I am one of those people who were raised in the valley. I work to be able to buy the things I need at Wal-Mart and in The Dalles. I cannot afford the $100 tops and $200 jeans that seem to be the norm downtown. I am in favor of a new Wal-Mart and I am in favor of the casino in Cascade Locks. Our commissioners and city planners are driving businesses out of town with building requirements, and then they worry about the tax base. One of the arguments against the casino by someone was that organized crime and associated bad things would come. Sometimes I wonder if the organized crime is already here with some of the housing approvals I see going on.
Marilyn Johnston
Hood River


How to understand?
It’s been over 50 years since I put on my uniform. Today when I meet men or women in uniform I am deeply conflicted. I think of the idealistic youth I was, going off to war to defend my country, or so I believed. Now, so many years later, I wonder. This is especially troublesome for me because 90 percent of the infantry unit I trained with never came back from Korea.

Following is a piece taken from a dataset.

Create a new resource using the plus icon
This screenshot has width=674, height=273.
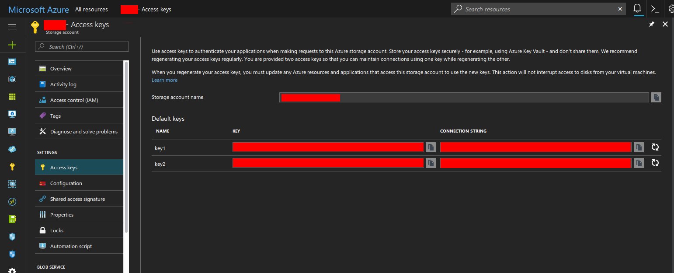pyautogui.click(x=12, y=45)
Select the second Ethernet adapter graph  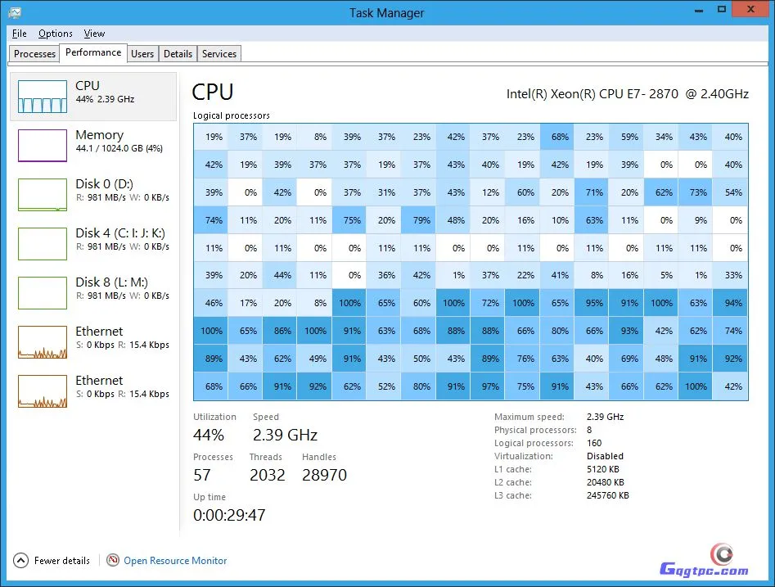click(43, 391)
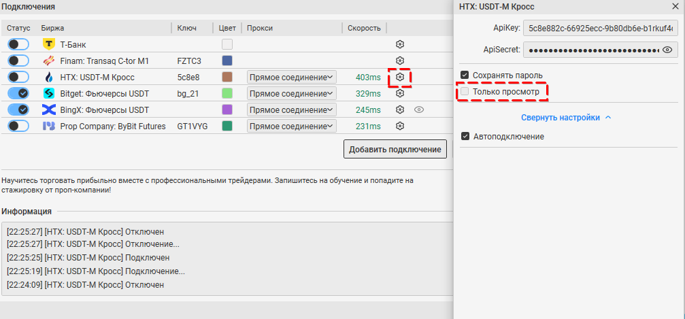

Did they die in vain — for a cause that did little if anything to preserve our country’s freedoms?
No doubt they died as heroes, as brave and as dedicated to the cause of freedom as our fallen heroes in the present war. But knowing what we do now of the reasons we went into Korea and its disappointing outcome, should we so willingly have risked our lives and the honor of our country?
As I see the grieving families of our fallen heroes today on television, I think of the Gold Star families of my day. How painful it was for them, especially as the subsequent years revealed even more clearly the futility of their loss.
Yet we buried my comrades with honors and heard it said that they died “defending their country” and “preserving our freedoms.” Was this a lie? I prefer to call it a “compassionate fiction.” The death of a son is cruel enough in itself without having to deal with the fact that it might have been in vain.
But let us not lose sight of the distinction. A compassionate fiction is meant to console grieving families. It is not meant to guide national policy or to justify its misjudgments.
Since Korea we have had Vietnam and Iraq. We honor our fallen heroes; we comfort their grief-stricken families, and struggle with how to understand their loss.
David C. Duncombe
White Salmon, Wash.


Fixing parking
Could we “kill two birds with one stone” if we applied common sense to two problems rooted in common ground (Washington state)?
Both the city’s parking concern and the interstate bridge’s traffic jams could be solved in busing. Mt. Hood Railroad did it for Thomas the Tank Engine train.
You quoted the city’s parking consultant in a May issue of this paper that he had advised acquiring the land from the Mt. Hood Railroad for constructing a 100-stall facility, thereon. That’s strange! He told me that mixing railroads with public agencies was iffy.
You did quote correctly, re: “ ... employees should be encouraged to use the two city lots that are only 64 percent occupied … ” but did this include the city employees parked at the Third and State lot? A lot which could easily be expanded by several stalls with a “pick and shovel.” And is this lot a “freebee”?
And why wasn’t the city lot at Front and State included in this study? Politics? Are the owners of those old (and one rustic) cars paying $365 a year? (Mr. Bob Francis said that $1 per day was a “good deal.”)
Back to common sense. In my opinion, the most serviceable location for a parking garage would be at the southwest corner of First and Cascade.
The more things change, the more they remain the same.